SWEET - Weakly Supervised Person Name Extraction for Fighting Human Trafficking

Javin Liu*, Hao Yu*, Vidya Sujaya*, Pratheeksha Nair, Kellin Pelrine, and Reihaneh Rabbany

In Findings of the Association for Computational Linguistics: EMNLP 2023, Dec 2023

Abs DOI

In this work, we propose a weak supervision pipeline SWEET: Supervise Weakly for Entity Extraction to fight Trafficking for extracting person names from noisy escort advertisements. Our method combines the simplicity of rule-matching (through antirules, i.e., negated rules) and the generalizability of large language models fine-tuned on benchmark, domain-specific and synthetic datasets, treating them as weak labels.

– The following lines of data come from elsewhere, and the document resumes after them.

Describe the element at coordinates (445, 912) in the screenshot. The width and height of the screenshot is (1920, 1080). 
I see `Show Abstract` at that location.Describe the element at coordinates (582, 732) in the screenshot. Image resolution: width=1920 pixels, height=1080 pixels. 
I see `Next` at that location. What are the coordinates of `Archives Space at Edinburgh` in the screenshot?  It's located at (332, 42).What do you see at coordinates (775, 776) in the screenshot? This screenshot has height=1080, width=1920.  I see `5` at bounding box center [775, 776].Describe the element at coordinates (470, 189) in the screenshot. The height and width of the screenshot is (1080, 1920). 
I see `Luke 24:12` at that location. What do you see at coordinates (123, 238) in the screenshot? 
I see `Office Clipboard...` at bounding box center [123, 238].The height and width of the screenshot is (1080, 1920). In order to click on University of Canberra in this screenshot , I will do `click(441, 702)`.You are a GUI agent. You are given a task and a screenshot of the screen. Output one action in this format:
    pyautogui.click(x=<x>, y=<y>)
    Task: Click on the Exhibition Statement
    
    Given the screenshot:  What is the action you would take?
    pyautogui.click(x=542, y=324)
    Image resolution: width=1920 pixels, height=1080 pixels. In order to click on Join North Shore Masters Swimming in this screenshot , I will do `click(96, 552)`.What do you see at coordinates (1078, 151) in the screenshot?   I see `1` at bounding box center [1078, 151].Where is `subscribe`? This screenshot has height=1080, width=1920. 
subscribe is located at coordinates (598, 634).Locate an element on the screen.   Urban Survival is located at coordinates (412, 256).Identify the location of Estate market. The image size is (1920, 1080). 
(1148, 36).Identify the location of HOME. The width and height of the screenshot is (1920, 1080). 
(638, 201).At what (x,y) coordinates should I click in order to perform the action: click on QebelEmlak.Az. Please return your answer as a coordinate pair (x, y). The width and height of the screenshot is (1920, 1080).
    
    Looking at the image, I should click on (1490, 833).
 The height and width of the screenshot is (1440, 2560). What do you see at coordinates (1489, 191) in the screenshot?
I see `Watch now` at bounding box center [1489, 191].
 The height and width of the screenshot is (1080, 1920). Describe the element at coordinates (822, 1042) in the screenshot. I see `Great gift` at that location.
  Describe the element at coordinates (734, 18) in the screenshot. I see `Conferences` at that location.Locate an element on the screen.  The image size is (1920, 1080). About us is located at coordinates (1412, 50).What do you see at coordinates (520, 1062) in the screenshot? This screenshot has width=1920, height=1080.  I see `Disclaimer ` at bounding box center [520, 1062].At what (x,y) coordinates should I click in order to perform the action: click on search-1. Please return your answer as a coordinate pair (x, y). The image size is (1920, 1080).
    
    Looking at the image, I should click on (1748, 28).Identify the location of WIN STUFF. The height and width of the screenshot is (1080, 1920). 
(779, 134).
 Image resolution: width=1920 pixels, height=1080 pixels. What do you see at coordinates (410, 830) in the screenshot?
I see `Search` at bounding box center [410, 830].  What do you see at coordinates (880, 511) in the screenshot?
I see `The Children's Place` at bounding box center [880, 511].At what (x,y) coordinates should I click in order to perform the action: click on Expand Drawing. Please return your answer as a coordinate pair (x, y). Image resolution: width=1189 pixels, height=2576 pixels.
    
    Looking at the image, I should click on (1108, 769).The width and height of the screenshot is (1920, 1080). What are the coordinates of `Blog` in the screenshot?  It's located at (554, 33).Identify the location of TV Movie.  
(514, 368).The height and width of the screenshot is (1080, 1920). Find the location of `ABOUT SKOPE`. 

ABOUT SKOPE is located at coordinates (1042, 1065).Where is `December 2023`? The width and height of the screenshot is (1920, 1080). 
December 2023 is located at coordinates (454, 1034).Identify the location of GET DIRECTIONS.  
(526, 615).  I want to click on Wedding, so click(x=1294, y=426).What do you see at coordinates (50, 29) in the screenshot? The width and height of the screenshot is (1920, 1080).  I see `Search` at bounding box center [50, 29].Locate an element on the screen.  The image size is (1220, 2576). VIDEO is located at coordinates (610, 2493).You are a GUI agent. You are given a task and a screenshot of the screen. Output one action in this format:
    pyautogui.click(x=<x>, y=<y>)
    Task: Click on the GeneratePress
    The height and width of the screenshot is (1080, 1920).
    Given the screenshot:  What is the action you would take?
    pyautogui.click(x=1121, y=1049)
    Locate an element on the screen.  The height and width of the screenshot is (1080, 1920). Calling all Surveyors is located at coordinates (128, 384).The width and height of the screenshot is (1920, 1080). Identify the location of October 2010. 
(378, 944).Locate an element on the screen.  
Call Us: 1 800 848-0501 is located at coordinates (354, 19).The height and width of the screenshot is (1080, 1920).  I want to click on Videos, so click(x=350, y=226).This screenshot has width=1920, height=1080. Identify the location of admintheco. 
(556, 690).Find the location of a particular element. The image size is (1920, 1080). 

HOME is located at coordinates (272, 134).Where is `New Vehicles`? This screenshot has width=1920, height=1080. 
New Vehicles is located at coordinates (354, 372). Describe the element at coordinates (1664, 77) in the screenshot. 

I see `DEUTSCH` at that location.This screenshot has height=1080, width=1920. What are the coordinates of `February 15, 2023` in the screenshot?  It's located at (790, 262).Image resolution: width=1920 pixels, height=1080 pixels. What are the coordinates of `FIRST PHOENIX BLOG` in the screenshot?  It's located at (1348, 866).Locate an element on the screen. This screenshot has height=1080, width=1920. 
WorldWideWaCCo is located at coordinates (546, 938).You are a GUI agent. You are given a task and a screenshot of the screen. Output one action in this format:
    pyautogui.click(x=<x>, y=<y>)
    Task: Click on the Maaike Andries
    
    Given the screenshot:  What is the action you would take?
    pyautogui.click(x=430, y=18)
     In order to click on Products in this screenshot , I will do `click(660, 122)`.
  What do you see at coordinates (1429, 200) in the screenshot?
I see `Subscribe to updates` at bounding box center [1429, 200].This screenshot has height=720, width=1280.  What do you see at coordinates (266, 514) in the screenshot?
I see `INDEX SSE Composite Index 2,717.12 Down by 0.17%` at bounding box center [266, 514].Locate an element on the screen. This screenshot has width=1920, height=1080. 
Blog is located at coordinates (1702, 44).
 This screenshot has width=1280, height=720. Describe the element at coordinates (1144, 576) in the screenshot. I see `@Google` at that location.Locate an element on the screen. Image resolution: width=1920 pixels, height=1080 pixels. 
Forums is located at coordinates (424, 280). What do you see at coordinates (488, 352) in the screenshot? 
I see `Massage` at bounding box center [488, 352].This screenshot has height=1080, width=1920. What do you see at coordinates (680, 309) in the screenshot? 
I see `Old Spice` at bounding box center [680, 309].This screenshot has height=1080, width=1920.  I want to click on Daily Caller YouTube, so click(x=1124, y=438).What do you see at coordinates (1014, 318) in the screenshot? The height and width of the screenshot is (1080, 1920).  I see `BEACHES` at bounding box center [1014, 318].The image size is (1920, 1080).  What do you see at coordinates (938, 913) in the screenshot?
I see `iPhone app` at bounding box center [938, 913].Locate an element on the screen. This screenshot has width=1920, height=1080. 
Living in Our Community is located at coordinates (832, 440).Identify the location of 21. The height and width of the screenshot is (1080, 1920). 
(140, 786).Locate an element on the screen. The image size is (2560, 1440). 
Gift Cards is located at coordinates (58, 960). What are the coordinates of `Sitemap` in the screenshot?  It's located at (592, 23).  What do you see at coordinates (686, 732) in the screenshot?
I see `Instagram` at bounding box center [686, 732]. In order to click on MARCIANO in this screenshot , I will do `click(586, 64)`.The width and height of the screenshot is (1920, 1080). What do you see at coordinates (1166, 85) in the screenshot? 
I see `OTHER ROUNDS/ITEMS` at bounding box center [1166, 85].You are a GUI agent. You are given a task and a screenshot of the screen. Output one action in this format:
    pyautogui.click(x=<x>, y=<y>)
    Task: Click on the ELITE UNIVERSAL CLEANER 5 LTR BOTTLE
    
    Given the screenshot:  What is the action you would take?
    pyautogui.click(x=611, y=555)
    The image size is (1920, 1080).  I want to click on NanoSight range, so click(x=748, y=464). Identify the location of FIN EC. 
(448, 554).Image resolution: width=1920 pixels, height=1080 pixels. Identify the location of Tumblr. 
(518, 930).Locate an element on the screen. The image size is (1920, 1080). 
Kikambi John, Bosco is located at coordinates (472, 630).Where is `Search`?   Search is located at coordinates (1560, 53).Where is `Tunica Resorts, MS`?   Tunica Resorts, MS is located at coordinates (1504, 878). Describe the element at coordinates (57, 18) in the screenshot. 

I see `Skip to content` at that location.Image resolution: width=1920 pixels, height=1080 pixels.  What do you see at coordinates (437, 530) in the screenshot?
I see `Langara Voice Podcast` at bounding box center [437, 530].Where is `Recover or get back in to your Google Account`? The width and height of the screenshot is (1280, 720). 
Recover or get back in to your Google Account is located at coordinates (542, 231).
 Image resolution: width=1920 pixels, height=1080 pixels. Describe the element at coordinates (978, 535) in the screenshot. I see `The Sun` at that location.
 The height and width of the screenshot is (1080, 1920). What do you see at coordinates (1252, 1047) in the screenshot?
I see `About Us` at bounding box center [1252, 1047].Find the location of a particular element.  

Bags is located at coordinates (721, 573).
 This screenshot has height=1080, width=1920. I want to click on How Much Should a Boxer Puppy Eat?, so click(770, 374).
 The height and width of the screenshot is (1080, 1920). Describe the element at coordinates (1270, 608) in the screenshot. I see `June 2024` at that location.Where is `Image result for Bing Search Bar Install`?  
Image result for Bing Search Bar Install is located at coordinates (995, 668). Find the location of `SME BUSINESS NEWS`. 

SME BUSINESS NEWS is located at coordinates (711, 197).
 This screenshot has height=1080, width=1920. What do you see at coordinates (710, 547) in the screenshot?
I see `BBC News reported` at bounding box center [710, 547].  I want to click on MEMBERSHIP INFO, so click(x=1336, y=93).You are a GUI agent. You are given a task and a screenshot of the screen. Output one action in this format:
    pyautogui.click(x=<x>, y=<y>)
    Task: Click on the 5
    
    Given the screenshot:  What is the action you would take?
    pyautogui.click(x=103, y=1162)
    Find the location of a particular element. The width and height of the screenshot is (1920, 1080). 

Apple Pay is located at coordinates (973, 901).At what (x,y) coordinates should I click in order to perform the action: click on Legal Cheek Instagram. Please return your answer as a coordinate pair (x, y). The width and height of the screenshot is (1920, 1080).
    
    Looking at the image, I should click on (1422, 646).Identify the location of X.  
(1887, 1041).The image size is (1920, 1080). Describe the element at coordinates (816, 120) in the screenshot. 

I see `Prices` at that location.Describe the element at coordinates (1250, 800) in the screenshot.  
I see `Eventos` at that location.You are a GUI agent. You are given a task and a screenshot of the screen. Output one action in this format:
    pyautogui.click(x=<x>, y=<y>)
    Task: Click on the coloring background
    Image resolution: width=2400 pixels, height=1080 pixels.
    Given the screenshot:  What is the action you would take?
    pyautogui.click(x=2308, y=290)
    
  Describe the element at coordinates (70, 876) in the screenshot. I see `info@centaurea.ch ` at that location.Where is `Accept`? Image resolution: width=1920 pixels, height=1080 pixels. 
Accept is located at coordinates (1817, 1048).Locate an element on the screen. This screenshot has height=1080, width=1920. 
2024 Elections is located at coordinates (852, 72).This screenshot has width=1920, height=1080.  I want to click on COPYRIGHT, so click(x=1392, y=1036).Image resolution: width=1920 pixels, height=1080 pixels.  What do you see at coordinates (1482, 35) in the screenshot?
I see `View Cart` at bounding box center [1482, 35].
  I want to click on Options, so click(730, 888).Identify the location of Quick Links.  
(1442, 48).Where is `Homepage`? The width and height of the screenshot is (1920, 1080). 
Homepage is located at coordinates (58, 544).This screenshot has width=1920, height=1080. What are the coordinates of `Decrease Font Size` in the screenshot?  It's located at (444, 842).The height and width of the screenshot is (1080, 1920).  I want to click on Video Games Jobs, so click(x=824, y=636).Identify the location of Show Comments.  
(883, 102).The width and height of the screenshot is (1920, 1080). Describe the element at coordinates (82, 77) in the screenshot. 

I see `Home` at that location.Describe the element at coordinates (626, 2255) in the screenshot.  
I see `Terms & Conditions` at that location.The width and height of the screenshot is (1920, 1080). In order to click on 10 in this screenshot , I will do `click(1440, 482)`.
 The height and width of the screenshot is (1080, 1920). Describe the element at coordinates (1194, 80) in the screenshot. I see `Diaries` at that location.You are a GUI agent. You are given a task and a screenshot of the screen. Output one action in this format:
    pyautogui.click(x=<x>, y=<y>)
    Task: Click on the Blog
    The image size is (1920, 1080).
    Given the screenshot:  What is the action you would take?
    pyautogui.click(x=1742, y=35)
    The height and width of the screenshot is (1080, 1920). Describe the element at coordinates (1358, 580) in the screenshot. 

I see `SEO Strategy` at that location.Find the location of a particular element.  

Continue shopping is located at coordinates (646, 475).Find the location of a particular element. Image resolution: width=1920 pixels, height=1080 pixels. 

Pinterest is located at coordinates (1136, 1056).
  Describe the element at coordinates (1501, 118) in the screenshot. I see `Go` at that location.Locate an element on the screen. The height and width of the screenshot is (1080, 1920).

One of the major challenges in this domain is limited labeled data. SWEET addresses this by obtaining multiple weak labels through labeling functions and effectively aggregating them. SWEET outperforms the previous supervised SOTA method for this task by 9% F1 score on domain data and better generalizes to common benchmark datasets. Furthermore, we also release HTGEN, a synthetically generated dataset of escort advertisements (built using ChatGPT) to facilitate further research within the community.